Genre snobbery aside, the story itself is good. The narrator has a friend who wants to recreate the first and only flight of a fantastic flying machine called the Bellerophon. The flight itself is apocryphal, having only been recorded on a strip of film that was damaged years ago. He's doing this for his mentor/lover, who devoted her life to apocryphal histories of human flight. She's dying of cancer, and he wants to give her this one final gift. So they recreate the flight, and it's a labour of love. This story reminds me of a Hugo nominee from last year, "Shambling Towards Hiroshima", because both sort of exist outside the genre. Yet "Shambling" at least had a decent science-fiction premise underlying the rest of the meta-fictional story.
Excellent story about a technician infatuated with his friend, a well-known geologist. She gets invited to Venus by a fabulously wealthy member of the family that owns Venus in all but name, and he tags along, only to uncover a sinister plot wrapped inside a marriage proposal. Landis combines intrigue with some cool social commentary on the nature of marriage and cultural relativity: on Venus, everyone marries twice. At 21 Venusian years (about 12 in Earth years), one marries "up" to an older person, who then acts as one's mentor and teacher. Later in life, one marries "down" to a younger person and acts as mentor and teacher to them. Even as he describes these social practices and the amazing floating cities of Venus, Landis never loses sight of the plot. It's very satisfying.

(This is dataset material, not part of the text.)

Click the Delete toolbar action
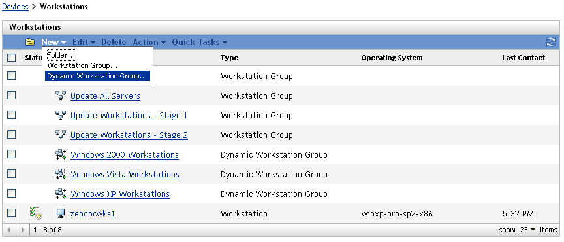The width and height of the screenshot is (564, 242). [x=114, y=43]
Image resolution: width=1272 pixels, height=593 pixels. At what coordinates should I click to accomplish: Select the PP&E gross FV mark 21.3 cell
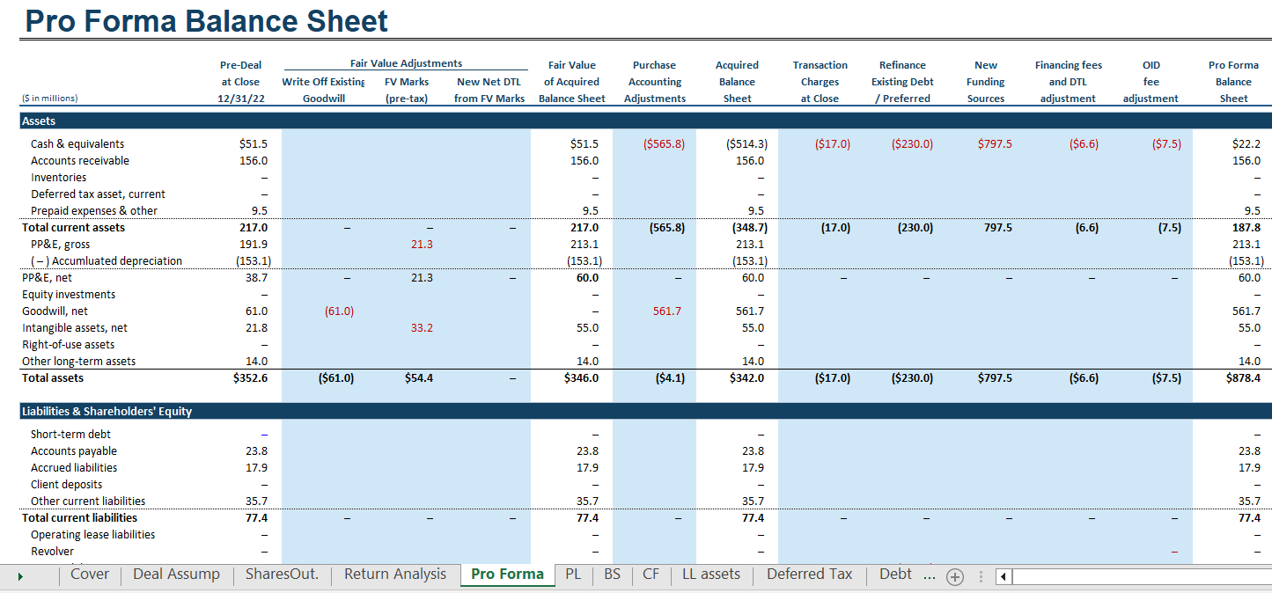(422, 245)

Troika, by Alastair Reynolds
Alas, not available online, Troika is my pick for the Hugo Award for Best Novella. Read my review on Goodreads to learn why. This is available as a special limited edition from Subterranean Press, or you can find it in Jonathan Strahan's anthology Godlike Machines. Strahan himself is up for a Hugo for Best Editor, so I'll be reading Godlike Machines later this month.